Perform rigorous background testing. Regulators believe that companies that are showing sound diligence in their anti-fraud efforts are more supportive. This is especially important when potential third-party relationships are verified. In its FCPA resource guide, the SEC explicitly states that “in the context of risk-based due diligence, companies should understand the qualifications and associations of third-party partners, including reputation and relationships with foreign officials, including reputation and relations with foreign officials,” adding later. “The level of control should increase when red flags appear.” 7 This language should serve as a strong motivation for executives to ensure that their companies are currently conducting substantive audits of third parties and that they have good reason to rely on the rigour of their screening process. In 2014, we saw significant enforcement actions of the FCPA with the participation of third parties. The Alstom case is certainly jumping to the side to get the second highest fine ever imposed by the DoJ: about $773 million. The charge was that Alstom paid about $75 million in consulting fees to third parties to secure billions of projects in the Bahamas, Indonesia, Saudi Arabia and Taiwan. This is a good example of a company that uses TPIs to stimulate business in countries that have historically been difficult to penetrate. It`s also a good example of how intermediate relationships can create regulatory risks for your organization.

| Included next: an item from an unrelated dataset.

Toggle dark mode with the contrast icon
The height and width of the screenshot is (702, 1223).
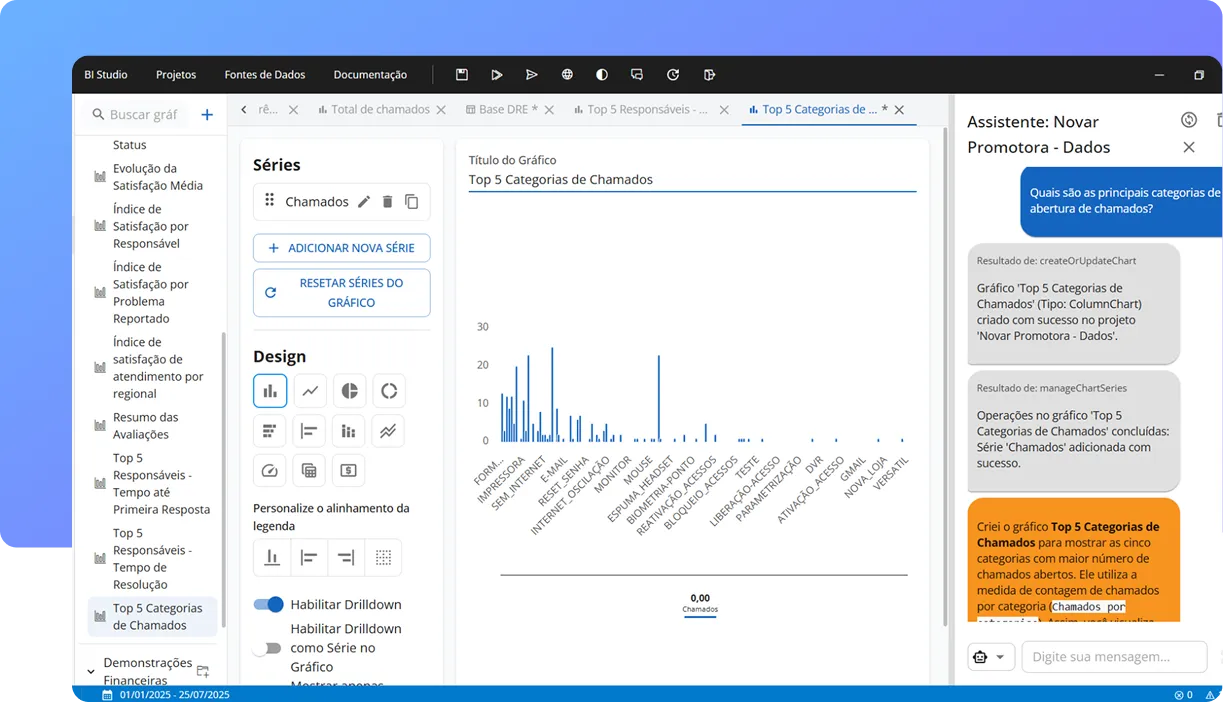tap(601, 74)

McCann: The Foreign Corrupt Practices Act (“FCPA” or “Act”) has been on the books since 1977, but U.S. regulators have only imposed it aggressively for a decade. Given the success of these enforcement measures, I do not see the decline in enforcement for the foreseeable future. While the IPTs themselves do not advance the trend towards implementation, we see a coherent issue of participation in the ICT in corrupt activities with foreign officials. This is also supported by a recent OECD study, in which we find that more than 75% of bribery incidents involve payments through intermediaries. This is a great statistic that illustrates the risks inherent in intermediate relationships. Third-party reviews are a powerful tool for businesses that want to take advantage of the commercial benefits of interacting with TPs while keeping a close eye on their business activities and compliance efforts.